Being where buyers are
Social media extends to us - and B2B buyers - the opportunity to instantly relate to a range of peers and experts, to discuss problems, talk about solutions etc. The concept of an online "community" is particularly popular, and is championed by the Linkedin's of the world via their Groups construct - or indeed communities can be purpose built to attract specific participants.
In terms of the buyer's journey - by joining or forming groups where our target B2B buyers "hang out", we will be on hand to hear when they're having a problem, as they discuss this within the confines of a forum. Important rule, though, is NOT to "sell" - buyers resent this. Rather - we should provide advice and content to the buyer to assist them frame their problem and identify a solution. If we're seen as "helpful" and "expert", they'll approach us - we won't need to "sell".

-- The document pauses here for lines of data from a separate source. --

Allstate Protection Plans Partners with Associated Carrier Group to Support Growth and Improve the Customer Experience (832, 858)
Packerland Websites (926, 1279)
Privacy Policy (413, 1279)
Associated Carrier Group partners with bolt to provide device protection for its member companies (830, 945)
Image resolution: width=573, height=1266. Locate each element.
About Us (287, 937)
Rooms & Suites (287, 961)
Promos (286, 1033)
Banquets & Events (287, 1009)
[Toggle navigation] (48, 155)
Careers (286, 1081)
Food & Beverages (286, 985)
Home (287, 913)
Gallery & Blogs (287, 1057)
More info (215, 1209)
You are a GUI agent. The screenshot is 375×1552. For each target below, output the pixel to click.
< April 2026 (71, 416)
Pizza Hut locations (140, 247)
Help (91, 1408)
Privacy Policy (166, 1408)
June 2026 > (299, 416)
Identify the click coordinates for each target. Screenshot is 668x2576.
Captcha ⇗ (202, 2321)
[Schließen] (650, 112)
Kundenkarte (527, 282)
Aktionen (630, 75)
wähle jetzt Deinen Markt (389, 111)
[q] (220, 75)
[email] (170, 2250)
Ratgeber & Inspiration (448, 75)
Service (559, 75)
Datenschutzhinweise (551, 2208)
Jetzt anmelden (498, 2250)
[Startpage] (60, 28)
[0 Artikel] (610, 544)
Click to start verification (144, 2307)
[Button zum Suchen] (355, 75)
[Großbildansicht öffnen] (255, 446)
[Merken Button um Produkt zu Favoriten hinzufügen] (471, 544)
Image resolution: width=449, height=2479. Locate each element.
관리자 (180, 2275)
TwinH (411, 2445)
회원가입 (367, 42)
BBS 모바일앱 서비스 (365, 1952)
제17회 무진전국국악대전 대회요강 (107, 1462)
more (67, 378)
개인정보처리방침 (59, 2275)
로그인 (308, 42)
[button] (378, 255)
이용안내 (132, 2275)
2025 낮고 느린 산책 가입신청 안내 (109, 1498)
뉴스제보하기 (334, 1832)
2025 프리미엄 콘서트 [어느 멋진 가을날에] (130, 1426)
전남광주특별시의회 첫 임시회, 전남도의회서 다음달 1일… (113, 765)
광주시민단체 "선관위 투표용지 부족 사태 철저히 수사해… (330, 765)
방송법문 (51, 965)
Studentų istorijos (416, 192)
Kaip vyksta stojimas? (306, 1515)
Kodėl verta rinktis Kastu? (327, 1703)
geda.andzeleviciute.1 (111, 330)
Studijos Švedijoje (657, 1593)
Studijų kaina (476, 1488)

Using social media to "listen" for "sales triggers"
"Sales triggers" are things that happen to buyers, that shatter their status quo.
The excellent book SHIFT! explains that there are 3 types of sales triggers:
1 - An unsatisfactory experience with a current supplier (with Twitter being a huge source of expressed disatisfaction)
2 - Some sort of problem in their business (FOCUS an excellent example of a site dedicated to getting problems solved)
3 - A change in job role, or indeed company (B2B folk like to put their "mark" on a new role - with Linkedin automatically sending us these details direct, or conveniently collated by new sites such as IKO System).
However we do it - if we can be alerted to these sales triggers, we have the opportunity to engage early, which has always been the cornerstone of successful selling.
How many opportunities are you missing out on, by waiting for the buyer to contact you after they've diagnosed their own problem, and BY CHANCE has been given a recommendation to contact your organisation?